Tough-talking porn lawyer Michael Avenatti was arrested again yesterday, this time for violating terms of his release before a federal trial.
But at least federal agents didn’t have to track him down. They collared him during a disciplinary hearing before the State Bar of California, where he was defending himself against charges that he ripped off a client.
That and other charges are what the feds collared him for last year.
Thus is the career of Michael Avenatti — porn lawyer, smear merchant, and erstwhile presidential candidate — in ruins.
The Arrest
The arrest “occurred outside the disciplinary hearing in which the State Bar of California has accused the hard-charging, tough-talking attorney of using a doctored document to scam a client out of nearly $840,000, funneling money from a lawsuit settlement fund to his own personal use,” the online Daily Beast reported.
The legal licensing agency moved to place Avenatti on “involuntary inactive status,” it says, because he robbed a client. Avenatti will likely be disbarred.
“During a break in testimony, members of the United States Attorney’s Office for the Central District of California, who are prosecuting Avenatti in a separate criminal matter in Orange County, parlayed with Avenatti’s team of lawyers and took the lawyer into custody,” the Daily Beast reported.
Avenatti was taken into custody at around 6 p.m.
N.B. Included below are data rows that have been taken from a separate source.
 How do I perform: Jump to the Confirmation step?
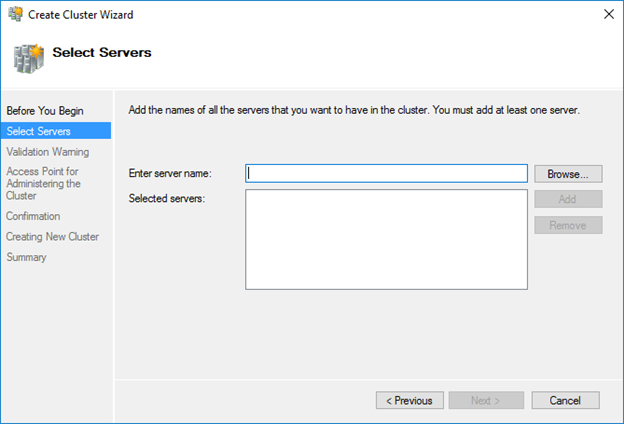33,216
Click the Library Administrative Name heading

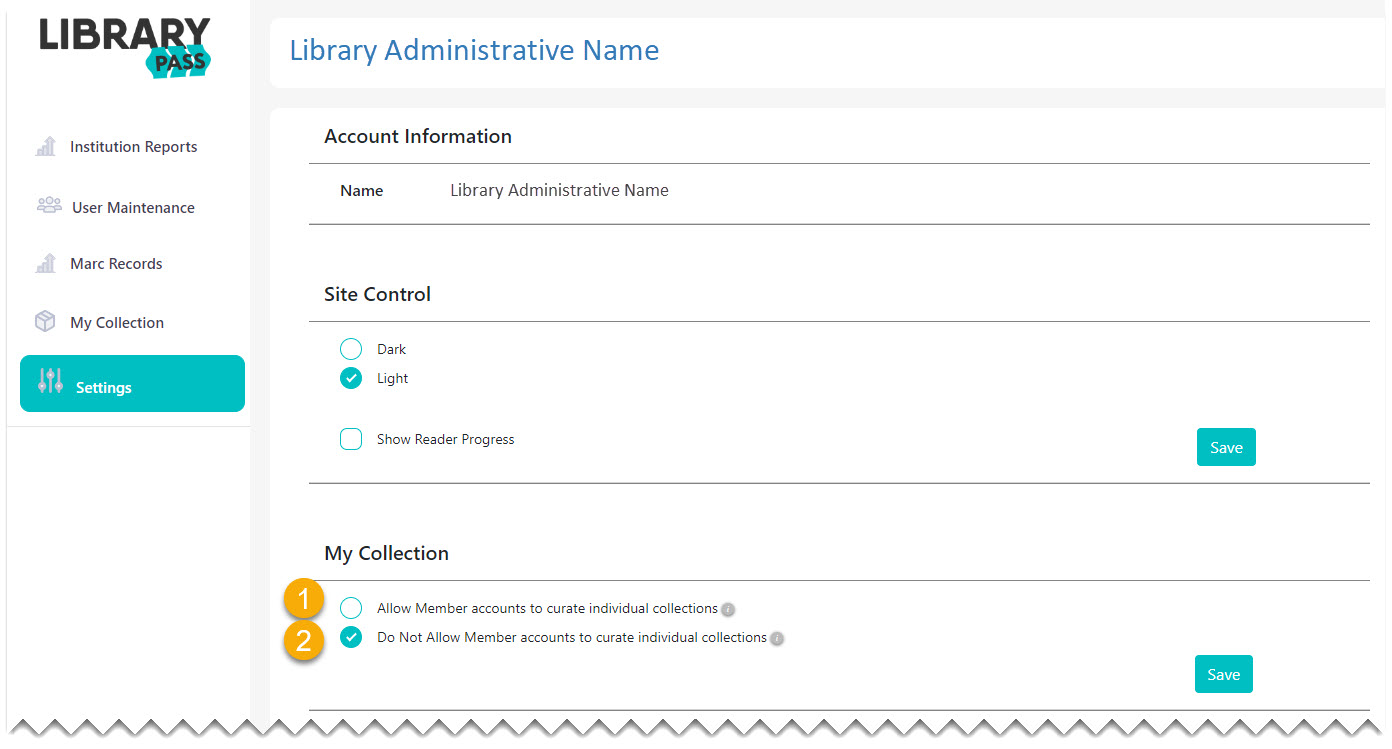pos(474,50)
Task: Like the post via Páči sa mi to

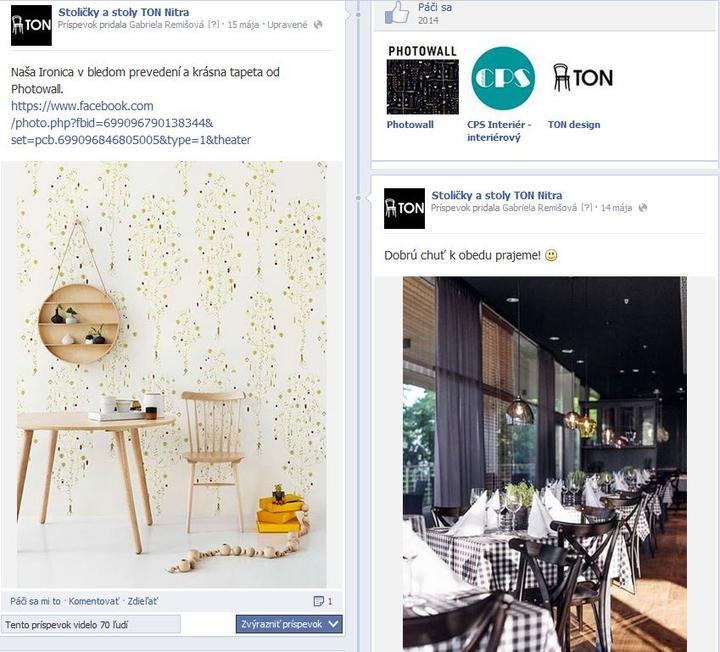Action: tap(35, 601)
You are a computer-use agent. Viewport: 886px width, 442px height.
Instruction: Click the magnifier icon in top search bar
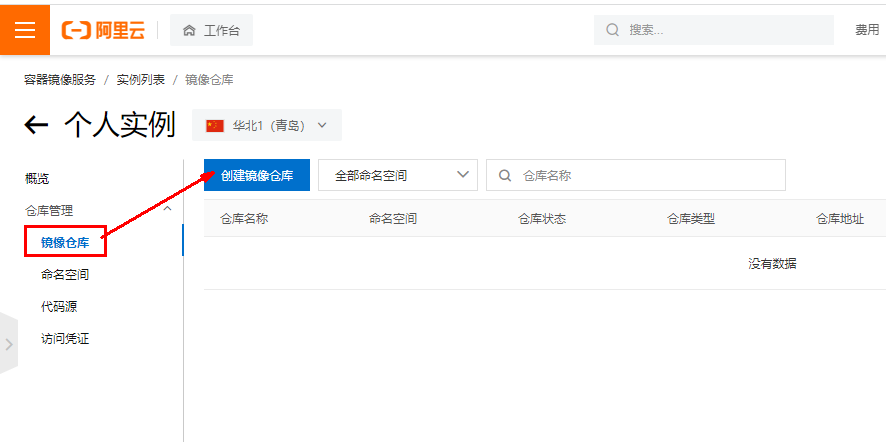pos(612,30)
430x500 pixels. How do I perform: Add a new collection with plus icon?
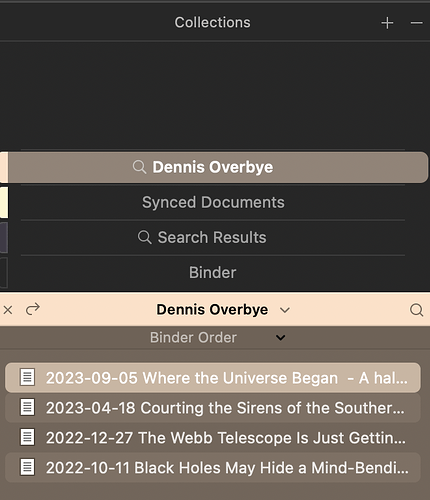(387, 23)
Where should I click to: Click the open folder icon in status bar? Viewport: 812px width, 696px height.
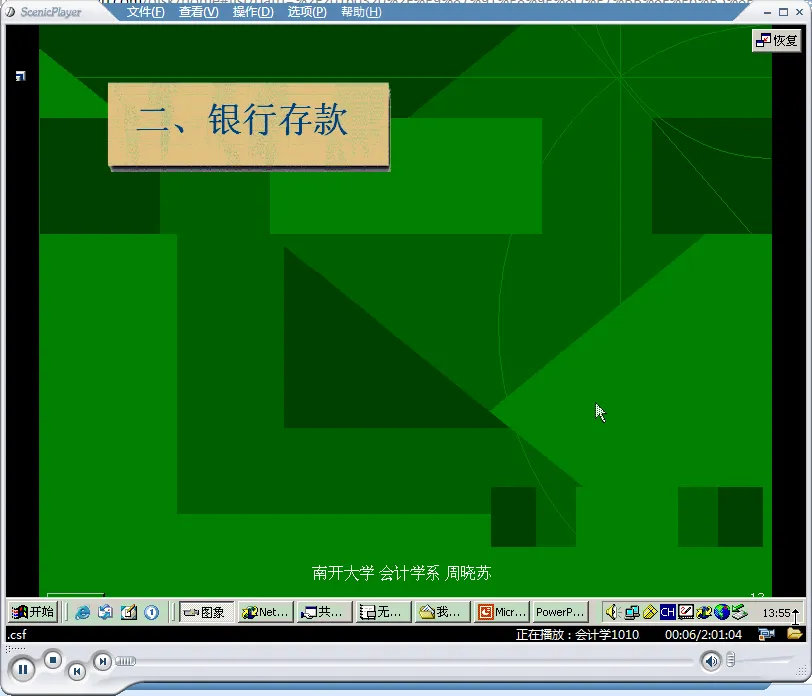(794, 634)
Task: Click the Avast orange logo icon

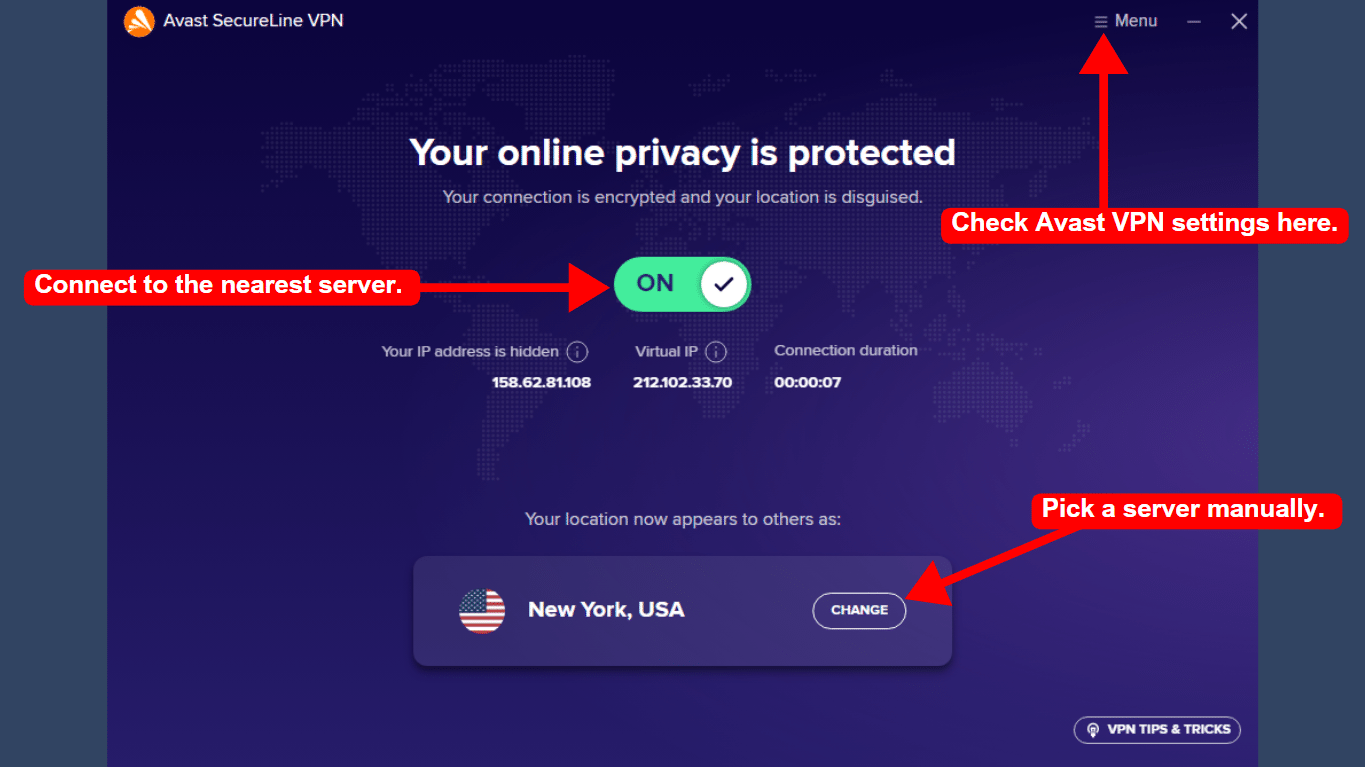Action: (x=139, y=21)
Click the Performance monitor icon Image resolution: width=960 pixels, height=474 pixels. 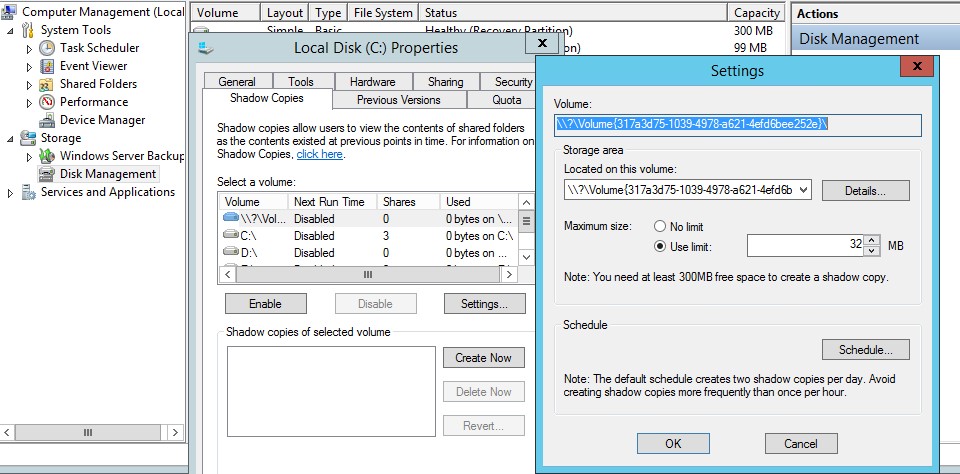click(47, 102)

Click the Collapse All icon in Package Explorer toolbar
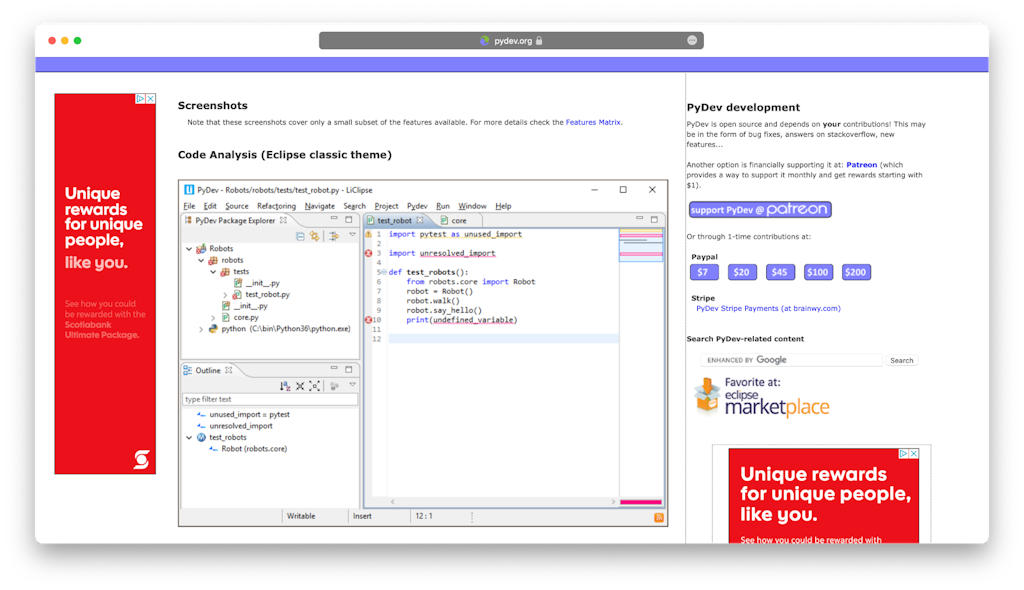coord(301,237)
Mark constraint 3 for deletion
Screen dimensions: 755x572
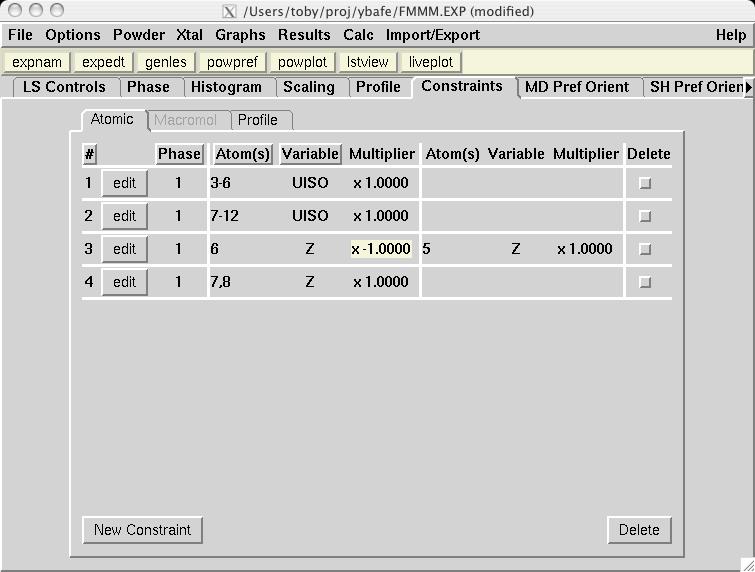[x=645, y=249]

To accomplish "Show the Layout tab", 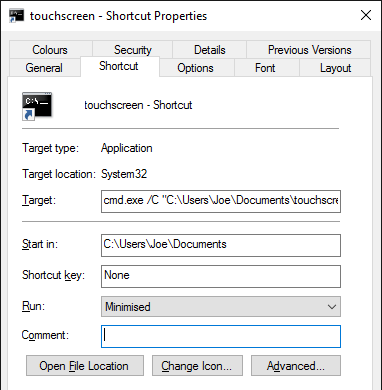I will pos(335,68).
PST. When the court resumed, his lead counsel in the disciplinary case, Thomas Warren, told the court that in connection with a criminal matter in Santa Ana, Avenatti was unable to return to court.
Thom Mrozek, a spokesman for the U.S. attorney’s office in Los Angeles, confirmed to The Daily Beast that Avenatti was arrested on allegations of violating the terms of his pre-trial release. Mrozek declined to go into details, as the documents in the case are under seal. “I do expect him to appear in federal court in Santa Ana tomorrow,” he said.
As Avenatti was being led out of the courthouse, the normally garrulous lawyer said simply, “Completely innocent.”
“I can confirm that he was arrested by federal agents,” Avenatti’s lawyer, Dean Steward, told Fox News. “I anticipate a bail hearing at 2 p.m. tomorrow in Magistrate’s Court in Santa Ana. I haven’t seen the details of the warrant, but should have it later this evening.”
Avenatti’s latest arrest came just days before he was about to go on trial for attempting to extort $25 million from Nike. Prosecutors opened that case in March, and have amended their criminal complaint, Reuters reported. Avenatti pleaded not guilty last month.
The Disciplinary Matter
Two words sum up what Avenatti faces professionally: big trouble.
The California Bar’s case looks grim for the jet-setting lawyer, who used his client’s money, prosecutors in the criminal case against him allege, to finance a lavish lifestyle.
“Involuntary inactive enrollment,” the bar’s filing says, occurs when “the attorney has caused or is causing substantial harm to the attorney’s clients or the public,” and when “there is reasonable probability” the bar will not only “prevail on the merits in a disciplinary proceeding,” but also “that the attorney will be disbarred.”
The bar, its filing says, has “clear and convincing evidence” that Avenatti provided client Gregory Barela with “a fabricated settlement agreement.” Avenatti “concealed the status” of the settlement, the bar alleges, and “intentionally and dishonestly misappropriated nearly $840,000” of the settlement for his “own personal use.”
Beyond that, the bar alleges, Avenatti “repeatedly responded” to Barela’s questions about the settlement “with lies and evasions” and “never provided Mr. Barela with an accounting … despite [his] multiple requests.”
Avenatti, the bar alleges, owes the man $710,000.
Even worse for Avenatti, he “has not provided to State Bar with a substantive response — let alone a defense — to these charges, nor any evidence to refute the allegations.”
Thus, the bar concludes, “disbarment is the appropriate level of discipline for [Avenatti’s] misconduct.”
Kavanaugh Lies
Yet Avenatti doesn’t just lie to his clients.
He also lied to the public and the Senate Judiciary Committee to wreck the career of U.S. Supreme Court Justice Brett Kavanaugh. Avenatti and his “client,” Julie Swetnick, peddled a wild tale that Kavanaugh, as a high-school student, was the criminal mastermind behind weekend gang rape parties.
Unhappily for Avenatti, Swetnick, reversed herself on national television, which led then-Senate Judiciary Committee Chairman Charles Grassley to declare the accusation a “fraud.”
Avenatti, arrested on domestic abuse charges that prosecutors declined to pursue, lost the lawsuit he filed against President Trump on behalf of porn star Stormy Daniels whom he is also accused of defrauding.